Dataset items:
%%
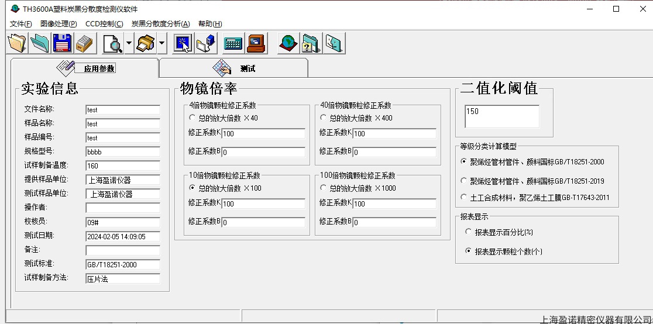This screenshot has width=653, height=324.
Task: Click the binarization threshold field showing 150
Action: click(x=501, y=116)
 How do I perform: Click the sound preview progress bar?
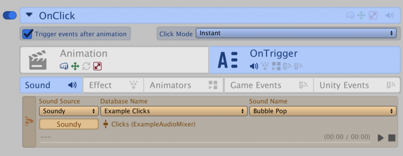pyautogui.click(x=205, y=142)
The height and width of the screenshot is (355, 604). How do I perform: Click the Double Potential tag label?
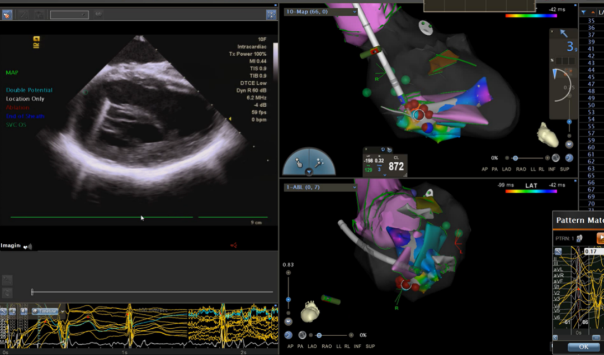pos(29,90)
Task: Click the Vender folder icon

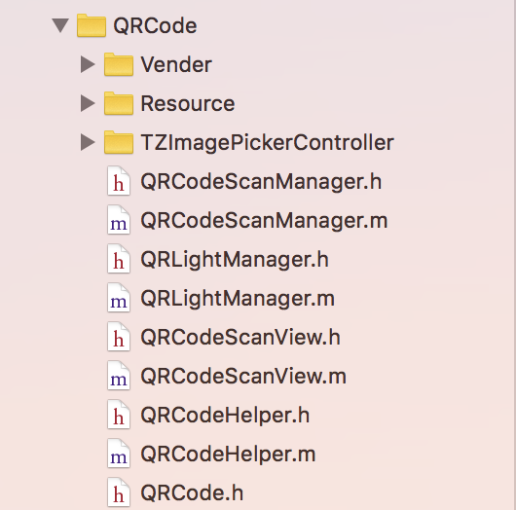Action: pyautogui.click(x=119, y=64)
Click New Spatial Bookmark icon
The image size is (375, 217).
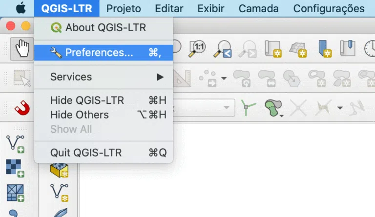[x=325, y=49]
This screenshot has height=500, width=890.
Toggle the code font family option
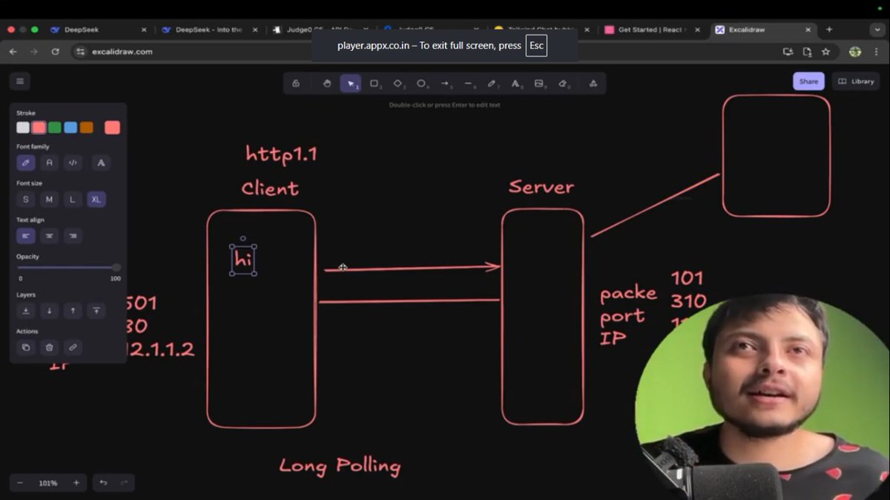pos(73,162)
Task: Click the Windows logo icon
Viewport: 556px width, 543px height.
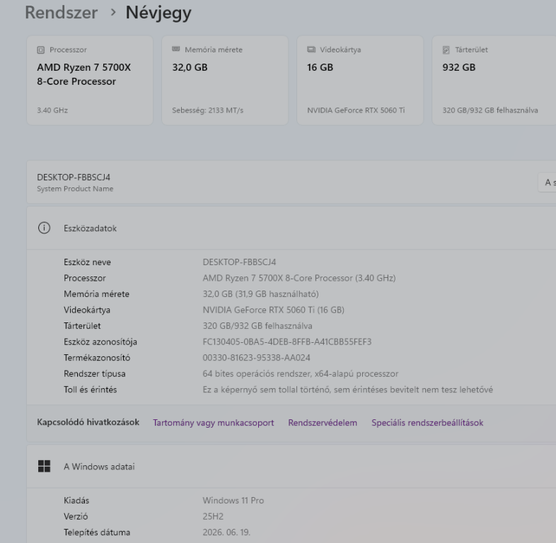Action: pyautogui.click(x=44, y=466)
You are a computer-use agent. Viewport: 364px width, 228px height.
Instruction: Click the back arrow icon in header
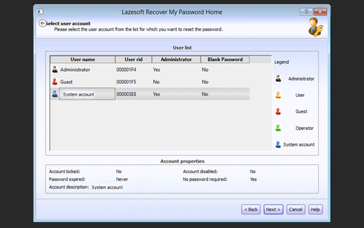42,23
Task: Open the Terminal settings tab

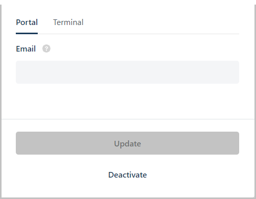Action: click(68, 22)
%%
DESCRIPTION OF THE TASK -
The result should be an exact copy of only the lines above from the one that holds "How do I perform: Click the sound" through the one that holds "This screenshot has height=500, width=890.", both ends included, without pictures.

ANSWER FOR THE TASK -
 How do I perform: Click the sound preview progress bar?
pyautogui.click(x=205, y=142)
The height and width of the screenshot is (355, 604). How do I perform: Click the Double Potential tag label?
pos(29,90)
Task: Click the Vender folder icon

Action: pyautogui.click(x=119, y=64)
Click New Spatial Bookmark icon
The image size is (375, 217).
[x=325, y=49]
This screenshot has height=500, width=890.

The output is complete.